Input data:
● ● ●

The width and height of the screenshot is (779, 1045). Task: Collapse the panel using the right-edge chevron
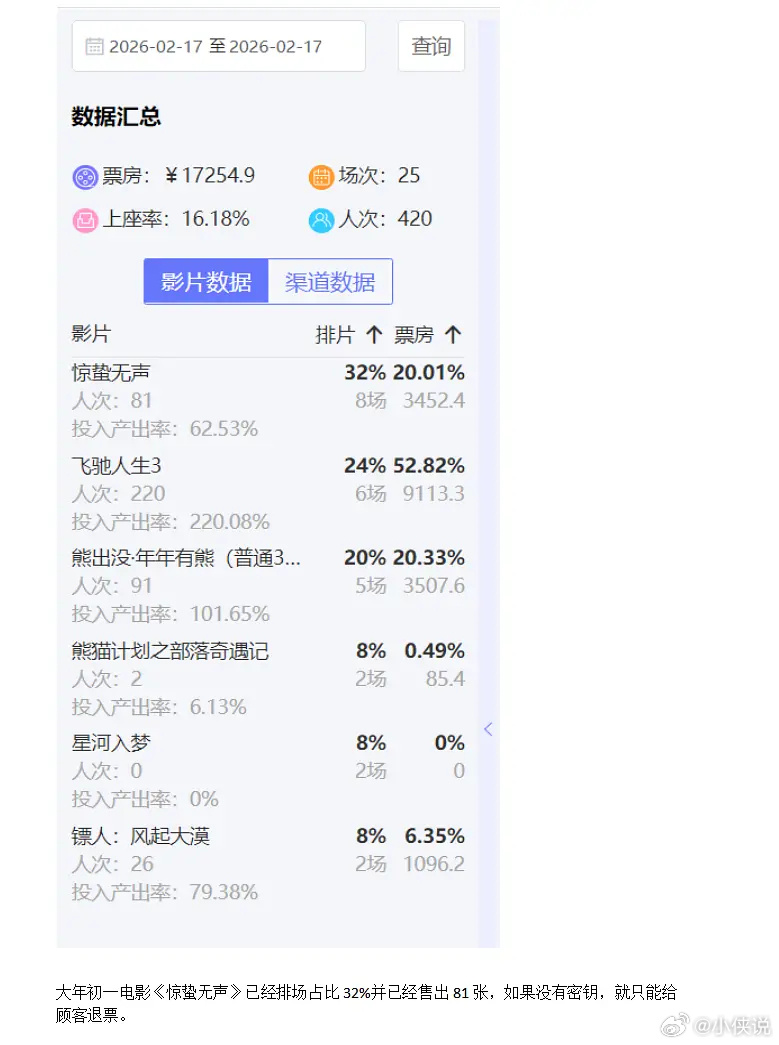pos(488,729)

● ● ●

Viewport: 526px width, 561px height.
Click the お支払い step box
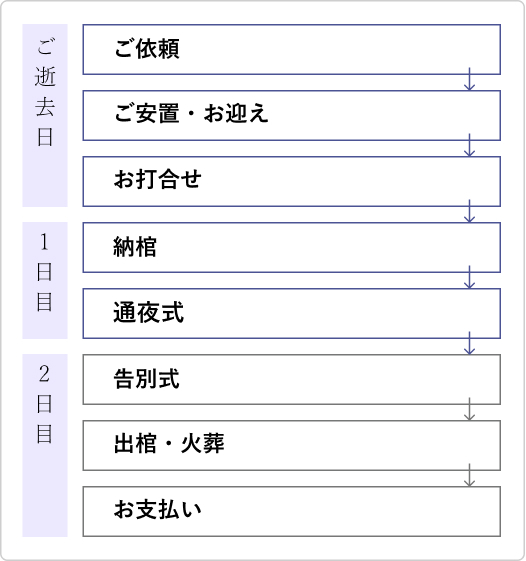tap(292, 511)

● ● ●

Exercise prompt: Arrange the material from the line with "Viewport: 526px width, 561px height." to the line with "tap(292, 511)" (both lines included) as a two-column CSV with the columns "instruction" and "location". Put each instruction's text and its answer in one row, with each field quoted and line breaks turned into spaces, and leave the pictures out.

Response to the task:
instruction,location
"Viewport: 526px width, 561px height. Click the お支払い step box","tap(292, 511)"